(DATA TO USE)

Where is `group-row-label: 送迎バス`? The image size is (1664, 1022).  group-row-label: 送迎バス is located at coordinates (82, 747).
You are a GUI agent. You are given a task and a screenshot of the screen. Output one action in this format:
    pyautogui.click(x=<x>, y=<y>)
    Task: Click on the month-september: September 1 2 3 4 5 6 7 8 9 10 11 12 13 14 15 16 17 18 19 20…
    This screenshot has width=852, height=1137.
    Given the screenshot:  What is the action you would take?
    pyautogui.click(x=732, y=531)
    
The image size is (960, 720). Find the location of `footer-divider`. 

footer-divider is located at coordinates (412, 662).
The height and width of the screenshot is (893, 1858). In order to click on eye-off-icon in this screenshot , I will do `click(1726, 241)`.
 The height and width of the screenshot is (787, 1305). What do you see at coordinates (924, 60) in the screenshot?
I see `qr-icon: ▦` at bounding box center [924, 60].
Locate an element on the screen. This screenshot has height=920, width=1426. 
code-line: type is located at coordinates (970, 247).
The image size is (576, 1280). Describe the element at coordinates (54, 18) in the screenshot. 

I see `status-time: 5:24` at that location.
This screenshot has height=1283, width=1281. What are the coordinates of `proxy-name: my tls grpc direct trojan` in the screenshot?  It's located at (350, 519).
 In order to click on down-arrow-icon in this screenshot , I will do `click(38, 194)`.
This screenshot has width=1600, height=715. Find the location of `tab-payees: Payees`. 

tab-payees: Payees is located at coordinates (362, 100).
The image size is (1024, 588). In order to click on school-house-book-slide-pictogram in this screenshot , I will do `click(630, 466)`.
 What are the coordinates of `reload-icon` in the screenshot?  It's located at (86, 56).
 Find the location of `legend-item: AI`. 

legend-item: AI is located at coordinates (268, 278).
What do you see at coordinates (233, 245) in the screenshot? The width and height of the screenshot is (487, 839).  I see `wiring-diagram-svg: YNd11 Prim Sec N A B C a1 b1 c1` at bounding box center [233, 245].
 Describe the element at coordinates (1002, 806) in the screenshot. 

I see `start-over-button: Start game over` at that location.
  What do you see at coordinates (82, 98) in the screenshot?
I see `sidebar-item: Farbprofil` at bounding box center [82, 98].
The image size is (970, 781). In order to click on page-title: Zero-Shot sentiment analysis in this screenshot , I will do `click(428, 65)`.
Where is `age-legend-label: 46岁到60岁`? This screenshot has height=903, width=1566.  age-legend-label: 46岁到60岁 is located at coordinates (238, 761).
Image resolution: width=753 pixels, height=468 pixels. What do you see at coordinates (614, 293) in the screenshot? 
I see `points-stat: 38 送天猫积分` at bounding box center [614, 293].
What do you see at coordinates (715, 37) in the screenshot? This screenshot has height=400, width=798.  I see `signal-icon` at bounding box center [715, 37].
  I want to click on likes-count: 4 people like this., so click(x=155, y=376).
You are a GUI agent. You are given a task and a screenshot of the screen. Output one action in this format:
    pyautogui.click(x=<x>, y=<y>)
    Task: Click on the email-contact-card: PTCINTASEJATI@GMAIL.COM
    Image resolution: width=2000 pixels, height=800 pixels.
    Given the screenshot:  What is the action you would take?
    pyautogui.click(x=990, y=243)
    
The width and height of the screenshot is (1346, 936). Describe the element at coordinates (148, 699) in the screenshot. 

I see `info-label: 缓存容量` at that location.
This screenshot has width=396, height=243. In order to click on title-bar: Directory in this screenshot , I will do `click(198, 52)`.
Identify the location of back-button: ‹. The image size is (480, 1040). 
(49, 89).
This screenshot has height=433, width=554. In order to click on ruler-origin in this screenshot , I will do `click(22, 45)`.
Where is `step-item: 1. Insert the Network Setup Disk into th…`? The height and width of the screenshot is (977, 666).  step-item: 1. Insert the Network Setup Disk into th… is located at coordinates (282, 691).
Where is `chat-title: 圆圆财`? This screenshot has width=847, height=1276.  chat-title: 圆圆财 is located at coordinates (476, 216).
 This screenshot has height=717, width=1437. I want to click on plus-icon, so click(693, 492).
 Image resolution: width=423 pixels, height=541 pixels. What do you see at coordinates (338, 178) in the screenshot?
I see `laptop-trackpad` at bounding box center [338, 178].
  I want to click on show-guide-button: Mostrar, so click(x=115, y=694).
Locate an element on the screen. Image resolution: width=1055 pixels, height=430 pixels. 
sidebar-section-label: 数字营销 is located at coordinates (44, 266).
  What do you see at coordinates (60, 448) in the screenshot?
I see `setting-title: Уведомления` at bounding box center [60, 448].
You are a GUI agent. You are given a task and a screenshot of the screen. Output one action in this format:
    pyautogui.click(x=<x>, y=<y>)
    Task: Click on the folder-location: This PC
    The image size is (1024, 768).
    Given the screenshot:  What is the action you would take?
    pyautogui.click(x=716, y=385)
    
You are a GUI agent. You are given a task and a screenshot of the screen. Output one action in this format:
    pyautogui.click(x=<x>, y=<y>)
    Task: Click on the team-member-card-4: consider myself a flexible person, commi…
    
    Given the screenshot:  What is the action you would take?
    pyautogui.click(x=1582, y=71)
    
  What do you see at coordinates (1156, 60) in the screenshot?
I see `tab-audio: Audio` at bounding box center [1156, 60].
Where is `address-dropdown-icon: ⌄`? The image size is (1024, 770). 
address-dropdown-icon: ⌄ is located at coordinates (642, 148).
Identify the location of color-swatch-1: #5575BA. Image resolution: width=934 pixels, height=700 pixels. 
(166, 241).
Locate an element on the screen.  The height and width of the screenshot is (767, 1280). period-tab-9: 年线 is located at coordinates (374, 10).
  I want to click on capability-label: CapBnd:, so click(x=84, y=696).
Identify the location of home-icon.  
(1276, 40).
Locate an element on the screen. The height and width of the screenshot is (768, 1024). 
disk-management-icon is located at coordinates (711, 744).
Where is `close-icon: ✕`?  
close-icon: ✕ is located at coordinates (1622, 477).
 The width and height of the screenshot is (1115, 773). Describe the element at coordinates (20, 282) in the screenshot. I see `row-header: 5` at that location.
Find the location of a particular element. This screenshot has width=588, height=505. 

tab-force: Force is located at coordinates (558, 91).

(End DATA TO USE)

Reproduce every one of the saved entries above word for word, keeping each line unchanged.

Where is `group-row-label: 送迎バス`? The image size is (1664, 1022).  group-row-label: 送迎バス is located at coordinates (82, 747).
You are a GUI agent. You are given a task and a screenshot of the screen. Output one action in this format:
    pyautogui.click(x=<x>, y=<y>)
    Task: Click on the month-september: September 1 2 3 4 5 6 7 8 9 10 11 12 13 14 15 16 17 18 19 20…
    This screenshot has width=852, height=1137.
    Given the screenshot:  What is the action you would take?
    pyautogui.click(x=732, y=531)
    
The image size is (960, 720). Find the location of `footer-divider`. 

footer-divider is located at coordinates (412, 662).
The height and width of the screenshot is (893, 1858). In order to click on eye-off-icon in this screenshot , I will do `click(1726, 241)`.
 The height and width of the screenshot is (787, 1305). What do you see at coordinates (924, 60) in the screenshot?
I see `qr-icon: ▦` at bounding box center [924, 60].
Locate an element on the screen. This screenshot has height=920, width=1426. 
code-line: type is located at coordinates (970, 247).
The image size is (576, 1280). Describe the element at coordinates (54, 18) in the screenshot. 

I see `status-time: 5:24` at that location.
This screenshot has height=1283, width=1281. What are the coordinates of `proxy-name: my tls grpc direct trojan` in the screenshot?  It's located at (350, 519).
 In order to click on down-arrow-icon in this screenshot , I will do `click(38, 194)`.
This screenshot has width=1600, height=715. Find the location of `tab-payees: Payees`. 

tab-payees: Payees is located at coordinates (362, 100).
The image size is (1024, 588). In order to click on school-house-book-slide-pictogram in this screenshot , I will do `click(630, 466)`.
 What are the coordinates of `reload-icon` in the screenshot?  It's located at (86, 56).
 Find the location of `legend-item: AI`. 

legend-item: AI is located at coordinates (268, 278).
What do you see at coordinates (233, 245) in the screenshot? The width and height of the screenshot is (487, 839).  I see `wiring-diagram-svg: YNd11 Prim Sec N A B C a1 b1 c1` at bounding box center [233, 245].
 Describe the element at coordinates (1002, 806) in the screenshot. 

I see `start-over-button: Start game over` at that location.
  What do you see at coordinates (82, 98) in the screenshot?
I see `sidebar-item: Farbprofil` at bounding box center [82, 98].
The image size is (970, 781). In order to click on page-title: Zero-Shot sentiment analysis in this screenshot , I will do `click(428, 65)`.
Where is `age-legend-label: 46岁到60岁`? This screenshot has height=903, width=1566.  age-legend-label: 46岁到60岁 is located at coordinates (238, 761).
Image resolution: width=753 pixels, height=468 pixels. What do you see at coordinates (614, 293) in the screenshot? 
I see `points-stat: 38 送天猫积分` at bounding box center [614, 293].
What do you see at coordinates (715, 37) in the screenshot? This screenshot has height=400, width=798.  I see `signal-icon` at bounding box center [715, 37].
  I want to click on likes-count: 4 people like this., so click(x=155, y=376).
You are a GUI agent. You are given a task and a screenshot of the screen. Output one action in this format:
    pyautogui.click(x=<x>, y=<y>)
    Task: Click on the email-contact-card: PTCINTASEJATI@GMAIL.COM
    Image resolution: width=2000 pixels, height=800 pixels.
    Given the screenshot:  What is the action you would take?
    pyautogui.click(x=990, y=243)
    
The width and height of the screenshot is (1346, 936). Describe the element at coordinates (148, 699) in the screenshot. 

I see `info-label: 缓存容量` at that location.
This screenshot has width=396, height=243. In order to click on title-bar: Directory in this screenshot , I will do `click(198, 52)`.
Identify the location of back-button: ‹. The image size is (480, 1040). 
(49, 89).
This screenshot has height=433, width=554. In order to click on ruler-origin in this screenshot , I will do `click(22, 45)`.
Where is `step-item: 1. Insert the Network Setup Disk into th…`? The height and width of the screenshot is (977, 666).  step-item: 1. Insert the Network Setup Disk into th… is located at coordinates (282, 691).
Where is `chat-title: 圆圆财`? This screenshot has width=847, height=1276.  chat-title: 圆圆财 is located at coordinates (476, 216).
 This screenshot has height=717, width=1437. I want to click on plus-icon, so click(693, 492).
 Image resolution: width=423 pixels, height=541 pixels. What do you see at coordinates (338, 178) in the screenshot?
I see `laptop-trackpad` at bounding box center [338, 178].
  I want to click on show-guide-button: Mostrar, so click(x=115, y=694).
Locate an element on the screen. Image resolution: width=1055 pixels, height=430 pixels. 
sidebar-section-label: 数字营销 is located at coordinates (44, 266).
  What do you see at coordinates (60, 448) in the screenshot?
I see `setting-title: Уведомления` at bounding box center [60, 448].
You are a GUI agent. You are given a task and a screenshot of the screen. Output one action in this format:
    pyautogui.click(x=<x>, y=<y>)
    Task: Click on the folder-location: This PC
    The image size is (1024, 768).
    Given the screenshot:  What is the action you would take?
    pyautogui.click(x=716, y=385)
    
You are a GUI agent. You are given a task and a screenshot of the screen. Output one action in this format:
    pyautogui.click(x=<x>, y=<y>)
    Task: Click on the team-member-card-4: consider myself a flexible person, commi…
    
    Given the screenshot:  What is the action you would take?
    pyautogui.click(x=1582, y=71)
    
  What do you see at coordinates (1156, 60) in the screenshot?
I see `tab-audio: Audio` at bounding box center [1156, 60].
Where is `address-dropdown-icon: ⌄`? The image size is (1024, 770). 
address-dropdown-icon: ⌄ is located at coordinates (642, 148).
Identify the location of color-swatch-1: #5575BA. Image resolution: width=934 pixels, height=700 pixels. 
(166, 241).
Locate an element on the screen.  The height and width of the screenshot is (767, 1280). period-tab-9: 年线 is located at coordinates (374, 10).
  I want to click on capability-label: CapBnd:, so click(x=84, y=696).
Identify the location of home-icon.  
(1276, 40).
Locate an element on the screen. The height and width of the screenshot is (768, 1024). 
disk-management-icon is located at coordinates (711, 744).
Where is `close-icon: ✕`?  
close-icon: ✕ is located at coordinates (1622, 477).
 The width and height of the screenshot is (1115, 773). Describe the element at coordinates (20, 282) in the screenshot. I see `row-header: 5` at that location.
Find the location of a particular element. This screenshot has width=588, height=505. 

tab-force: Force is located at coordinates (558, 91).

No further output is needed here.